[Saved data entries]
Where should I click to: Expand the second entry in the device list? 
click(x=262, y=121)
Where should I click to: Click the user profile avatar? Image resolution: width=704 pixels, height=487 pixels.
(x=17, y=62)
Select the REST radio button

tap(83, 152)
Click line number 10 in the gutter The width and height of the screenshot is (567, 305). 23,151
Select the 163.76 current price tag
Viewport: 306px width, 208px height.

[Exercise]
The line with "Where should I click to: Click" through the last line of the data: write these out exactly, and no others.

[Response for this exercise]
Where should I click to: Click the user profile avatar? Image resolution: width=704 pixels, height=487 pixels.
(x=17, y=62)
Select the REST radio button

tap(83, 152)
Click line number 10 in the gutter The width and height of the screenshot is (567, 305). 23,151
Select the 163.76 current price tag
Viewport: 306px width, 208px height.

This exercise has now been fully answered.